I think those guys love football. They’re very dialed into doing whatever they can to improve the team. I think we’re lucky to have both those guys.

Q. You’re going into Phase Two and Phase Three of the offseason. Are there things that you want to accomplish maybe different this year because of the way things ended last year? (Bob Brookover)

NICK SIRIANNI: Sure, yeah, you always are re-evaluating things after each year and think about the things that you’ve done well as far as your process goes and the things that you feel like you can improve. So, yeah, just making a really strong effort that we’re all working our butts off in the weight room. The guys have been unbelievable down there. Our strength coaches have done a great job leading the way here for the first couple of weeks, and our guys have worked really hard down there.

So, we just want to continue that. Really what you are just trying to do right now is take each day one day at a time and continue to build the culture. Your culture is your behaviors, what you kind of value and your behaviors consistently every single day. That’s all we’re really trying to do right now is work our butts off in the weight room, get ourselves mentally ready for the times when we are going to go on the field, and practice coming up here in the spring with our meetings and stuff like that.

Slight, different things change in the process year in-year out, and we’ve definitely had a couple of different changes there.

Q. How have you prepared for Eagles vice president of football administration Jake Rosenberg’s departure, and are you expecting any other front office changes? (Zach Berman)

HOWIE ROSEMAN: I don’t know that I’ve really dealt with Jake’s departure. I’m going to miss him. Obviously very close relationship. He’s someone I rely on and off the field. I think that we have people in place, but to me he’s irreplaceable, just the person he is and what he brings to this team. That doesn’t mean that we don’t have really good people, but yeah, I’ll miss him.

Q. You guys mentioned earlier obviously you wanted to draft guys with a chip on their shoulder. Because of the way last year ended, have you guys noticed that same chip among the players who are coming back, especially from what you have seen during this offseason? (Martin Frank)

NICK SIRIANNI: Yeah, I just think everybody is, hey, we’re starting again and just starting again. Obviously none of us are satisfied. All of us are pissed off of how that ended. But we’re working every single day in the sense of how do we get better today, how do we get better today, how do we get better today, and putting it one day at a time.

I do sense that everybody has that feeling of unsatisfaction from last year. And that’s a good thing when you can control it, right? That’s our job is to make sure that we’re controlling it and not knowing — we can’t go out and win the first game right now against Green Bay or anything like that. We have to take it one day at a time and do what we need to do today to get ready.

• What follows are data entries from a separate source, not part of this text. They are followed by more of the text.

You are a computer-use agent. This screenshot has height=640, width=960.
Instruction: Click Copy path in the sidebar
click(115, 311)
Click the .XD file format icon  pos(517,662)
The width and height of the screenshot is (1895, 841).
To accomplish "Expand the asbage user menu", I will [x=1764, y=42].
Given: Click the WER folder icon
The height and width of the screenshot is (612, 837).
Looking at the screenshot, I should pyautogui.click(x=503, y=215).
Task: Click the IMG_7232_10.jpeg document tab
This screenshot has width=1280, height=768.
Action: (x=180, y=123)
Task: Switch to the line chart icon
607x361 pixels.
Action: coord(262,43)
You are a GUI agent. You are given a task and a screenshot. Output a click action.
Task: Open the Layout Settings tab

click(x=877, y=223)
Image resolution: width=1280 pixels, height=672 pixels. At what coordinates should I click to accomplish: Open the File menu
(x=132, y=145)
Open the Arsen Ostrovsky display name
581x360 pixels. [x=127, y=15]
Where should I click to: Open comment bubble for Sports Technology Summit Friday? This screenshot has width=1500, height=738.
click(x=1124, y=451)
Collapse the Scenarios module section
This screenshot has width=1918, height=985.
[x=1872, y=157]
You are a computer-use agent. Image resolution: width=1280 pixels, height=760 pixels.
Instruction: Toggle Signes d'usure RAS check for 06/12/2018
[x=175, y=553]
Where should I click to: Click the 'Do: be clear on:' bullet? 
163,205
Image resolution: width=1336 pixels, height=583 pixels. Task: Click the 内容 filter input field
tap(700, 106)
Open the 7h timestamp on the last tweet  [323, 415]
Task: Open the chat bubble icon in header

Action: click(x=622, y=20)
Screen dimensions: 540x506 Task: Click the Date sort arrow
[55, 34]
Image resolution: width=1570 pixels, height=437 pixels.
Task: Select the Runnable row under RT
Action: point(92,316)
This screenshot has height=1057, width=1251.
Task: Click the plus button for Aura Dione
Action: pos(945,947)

If that chip on your shoulder is helping you get ready, cool. If it’s a distraction, then we have to be able to eliminate that. Everybody is a little bit different there, but I do sense the unsatisfaction from everybody and the determination to work their butts off because that’s what I’m seeing every day is some special things in the weight room, but that’s two weeks, right?

It can’t be special for two weeks and then we take a week off. It has to be special every day, and that’s how you build a good culture.